Suffice to say that I ended up modifying my default game settings to allow myself to teleport with resources.
Worst thing is charming enemies and having them follow you to your castle as you cannot switch to a different form if you have someone charmed. Have fun walking several kilometers home while avoiding enemies so that your follower doesn't get squished. It's especially painful when you happen to find a 100% blood quality enemy and just want to get him home, but some bomb-throwing a-hole decides to blow everything up, including his charmed buddy.
- Bad bosses
Several starter bosses are unremarkable, but that's ok.
Pre-ultimate boss is unreasonably difficult even compared to the last one. I had to lower the difficulty because learning to beat him on normal would probably take me another 4-5h and by that time I was done with the game and just wanted to see the end.
Losing to bosses drains your blood and lets you respawn at any teleport, meaning you will have to walk back to boss arena to retry. It also depletes some of your gear's durability and repairing endgame gear takes a ton of rare resources that you may have to spend hours on obtaining.
This makes those bosses not exciting to learn like in souls games, but actually discouraging and needlessly punishing. One should not be forced to grind for hours just to keep trying at a boss, this is insane.
There are 2 bosses in this game that I would categorize as unreasonable, I was able to beat 1 of them on normal through persistence, but the pre-ultimate one broke me.
- Some resources hard to get
Parts can be tricky to obtain because they only appear in specific enemy camps as resource you can mine. Grease is similar, but at least you can use some grease and mid-tier materials to generate more grease. Pristine and Bat leather drops in specific zones and you will have to commit significant amount of time to farm for them.
Gold can also be a pain, because only one type of enemies drop resources for it, unlike other metals which can be obtained in plenty amounts from mines.
- Lots of farming
Especially near the end of the game. Endgame gear will not only cost rarer resources, but also more of them than early game stuff.

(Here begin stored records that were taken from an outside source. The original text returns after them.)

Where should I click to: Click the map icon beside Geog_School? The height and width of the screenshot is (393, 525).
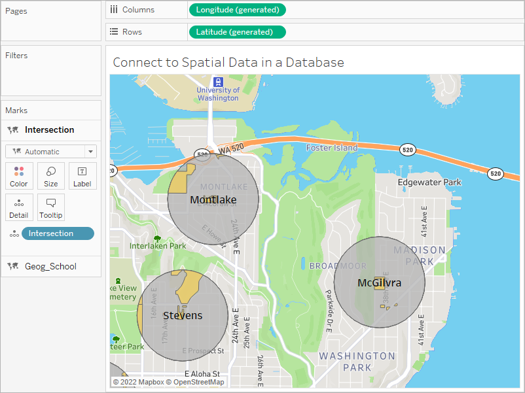pos(12,266)
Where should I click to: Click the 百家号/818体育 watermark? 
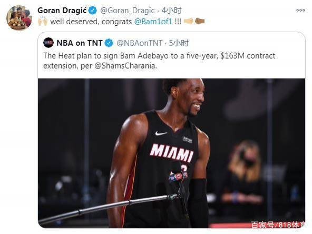pos(278,225)
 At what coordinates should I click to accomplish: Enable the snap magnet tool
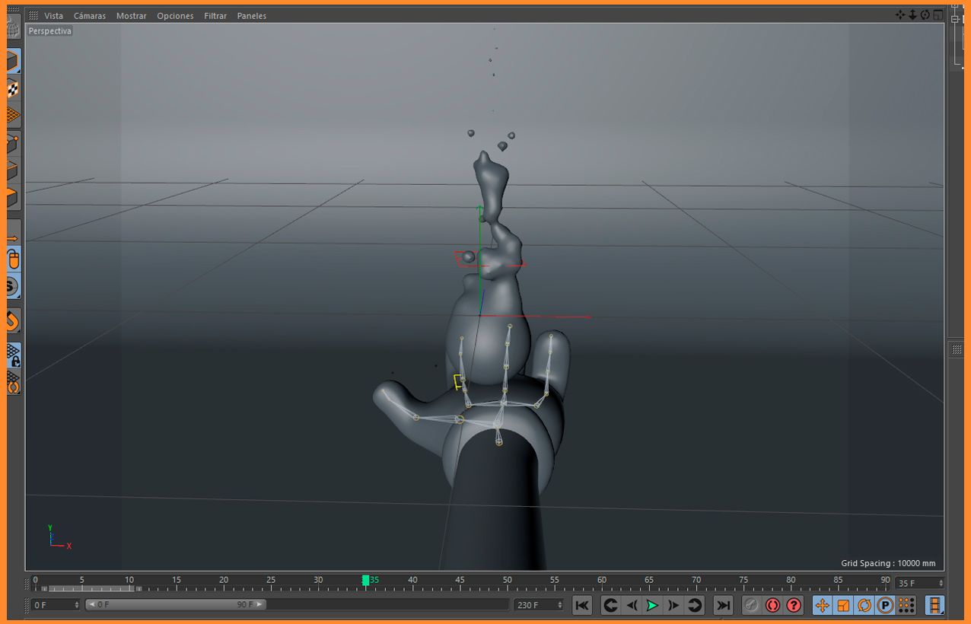[x=12, y=320]
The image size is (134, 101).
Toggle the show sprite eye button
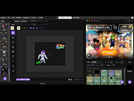91,65
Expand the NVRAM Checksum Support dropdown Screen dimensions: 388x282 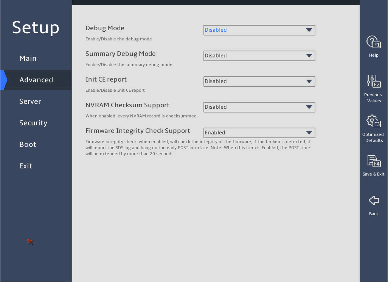click(x=259, y=107)
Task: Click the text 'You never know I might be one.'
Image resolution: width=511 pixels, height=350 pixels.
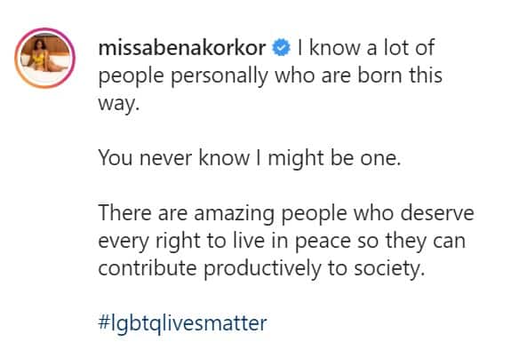Action: pyautogui.click(x=250, y=158)
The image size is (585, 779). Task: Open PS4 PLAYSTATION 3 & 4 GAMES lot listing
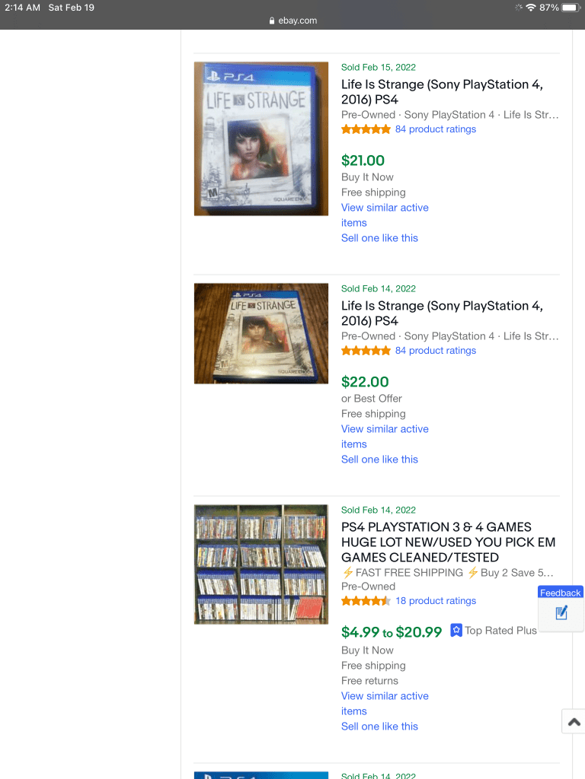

Amount of farming is fine in first 3 acts, but act 4 and endgame becomes unreasonable.
- Ending
Beating last boss doesn't really end in any interesting event or anything which was disappointing.
Lowdown
It's probably in top 5 games I played this year. Honestly when I play something for this long and I STILL want more when it ends - this has to mean the game is good. I enjoyed almost every mechanic this game has and when I was done this game has left a hole similar to when I finished Subnautica. Even comparing this game to the masterpiece that first Subnautica is means that it's a worthwhile purchase, even full-price.
V Rising would be a 9/10 game, but given endgame drag and some boss issues I knock it down to an
8/10
Which still means I thoroughly recommend playing it.